WHAT YOU HAVE TO DO - Please name the curator quoted in the report on the Manuka Oval pitch below.

EXCERPT PROVIDED -
'''

South Africa bat against Australia during the third one-day international cricket match at the Manuka Oval in Canberra on November 19, 2014. AFP PHOTO/Peter PARKS -- IMAGE RESTRICTED TO EDITORIAL USE - STRICTLY NO COMMERCIAL USE (Photo credit should read PETER PARKS/AFP/Getty Images)

82 millimetres of rain has fallen in the last four days in Canberra, yet the Manuka Oval pitch seems to be ready to go for Wednesday and Friday's T20Is between Australia and England.

Curator Tom Fahey believes the pitch will hold up and be ready to go but still needs to put some finishing touches on the surface to make sure it holds up between Wednesday and Friday.

Cricket ACT's opening weekend has already been washed out, along with Canberra Racing's Tony Campbell Memorial Cup Day on Friday.

“It's hard. We've prepared it. We were pretty much planning for this rain so we wanted to get it hard by Wednesday," Fahey said, per The Canberra Times. 

“It's hard, we just need Monday and Tuesday now to do the finishing touches and we'll be good to go.

'''

Saved entries

'''

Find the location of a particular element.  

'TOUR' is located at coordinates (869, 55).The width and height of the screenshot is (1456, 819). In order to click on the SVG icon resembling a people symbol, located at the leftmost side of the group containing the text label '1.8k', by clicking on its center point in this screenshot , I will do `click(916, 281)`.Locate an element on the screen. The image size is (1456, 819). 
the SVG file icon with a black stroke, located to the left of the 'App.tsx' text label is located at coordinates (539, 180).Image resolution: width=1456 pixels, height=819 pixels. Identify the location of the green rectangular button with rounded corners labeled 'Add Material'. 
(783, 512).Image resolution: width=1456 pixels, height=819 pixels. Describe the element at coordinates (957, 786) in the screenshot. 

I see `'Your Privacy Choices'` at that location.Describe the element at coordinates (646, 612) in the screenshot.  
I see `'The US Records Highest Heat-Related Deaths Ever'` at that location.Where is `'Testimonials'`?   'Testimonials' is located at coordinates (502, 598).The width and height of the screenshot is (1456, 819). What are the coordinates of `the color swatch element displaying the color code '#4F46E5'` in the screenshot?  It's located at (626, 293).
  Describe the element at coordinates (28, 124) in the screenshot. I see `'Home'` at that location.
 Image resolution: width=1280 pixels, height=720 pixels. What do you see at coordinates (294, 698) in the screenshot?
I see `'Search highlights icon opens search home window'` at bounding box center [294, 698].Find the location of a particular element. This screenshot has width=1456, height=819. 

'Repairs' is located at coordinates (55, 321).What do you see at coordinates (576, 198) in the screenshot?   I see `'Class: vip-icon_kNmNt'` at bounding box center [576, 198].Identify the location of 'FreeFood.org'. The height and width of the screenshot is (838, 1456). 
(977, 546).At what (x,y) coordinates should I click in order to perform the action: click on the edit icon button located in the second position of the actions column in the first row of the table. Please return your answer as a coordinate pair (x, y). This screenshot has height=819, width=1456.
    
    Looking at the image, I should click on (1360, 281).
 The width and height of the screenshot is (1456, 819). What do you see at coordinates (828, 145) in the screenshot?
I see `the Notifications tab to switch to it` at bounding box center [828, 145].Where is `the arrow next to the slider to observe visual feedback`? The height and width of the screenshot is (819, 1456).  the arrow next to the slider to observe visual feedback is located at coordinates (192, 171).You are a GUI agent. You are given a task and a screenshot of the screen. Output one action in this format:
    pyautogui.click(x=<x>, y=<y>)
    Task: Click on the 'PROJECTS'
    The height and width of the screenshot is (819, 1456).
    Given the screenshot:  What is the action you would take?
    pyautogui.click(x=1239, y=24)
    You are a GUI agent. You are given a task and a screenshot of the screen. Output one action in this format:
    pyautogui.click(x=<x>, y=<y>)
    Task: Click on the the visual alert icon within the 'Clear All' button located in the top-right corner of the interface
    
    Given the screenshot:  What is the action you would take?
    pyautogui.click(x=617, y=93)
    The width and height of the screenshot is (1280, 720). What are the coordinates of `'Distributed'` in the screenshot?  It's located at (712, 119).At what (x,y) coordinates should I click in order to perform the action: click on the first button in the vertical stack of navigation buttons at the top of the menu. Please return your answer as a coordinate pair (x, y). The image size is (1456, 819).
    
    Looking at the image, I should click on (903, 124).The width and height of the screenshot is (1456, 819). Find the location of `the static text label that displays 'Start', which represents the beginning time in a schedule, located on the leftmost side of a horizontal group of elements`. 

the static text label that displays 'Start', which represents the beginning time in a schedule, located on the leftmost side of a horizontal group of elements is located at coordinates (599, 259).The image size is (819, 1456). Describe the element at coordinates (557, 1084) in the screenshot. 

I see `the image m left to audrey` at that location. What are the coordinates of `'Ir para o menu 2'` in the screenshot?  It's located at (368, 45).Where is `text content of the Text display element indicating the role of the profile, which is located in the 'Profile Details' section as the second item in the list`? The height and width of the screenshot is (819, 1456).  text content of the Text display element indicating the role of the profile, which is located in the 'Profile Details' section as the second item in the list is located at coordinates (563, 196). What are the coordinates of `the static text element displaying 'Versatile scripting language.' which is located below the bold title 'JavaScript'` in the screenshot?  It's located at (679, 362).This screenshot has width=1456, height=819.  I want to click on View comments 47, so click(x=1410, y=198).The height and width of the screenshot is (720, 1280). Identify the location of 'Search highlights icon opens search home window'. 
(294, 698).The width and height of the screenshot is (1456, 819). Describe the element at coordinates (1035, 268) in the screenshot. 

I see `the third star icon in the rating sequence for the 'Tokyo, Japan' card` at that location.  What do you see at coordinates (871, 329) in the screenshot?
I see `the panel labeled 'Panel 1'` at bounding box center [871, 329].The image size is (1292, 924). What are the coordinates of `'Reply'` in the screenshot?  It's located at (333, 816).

'''

WRITTEN SOLUTION - Tom Fahey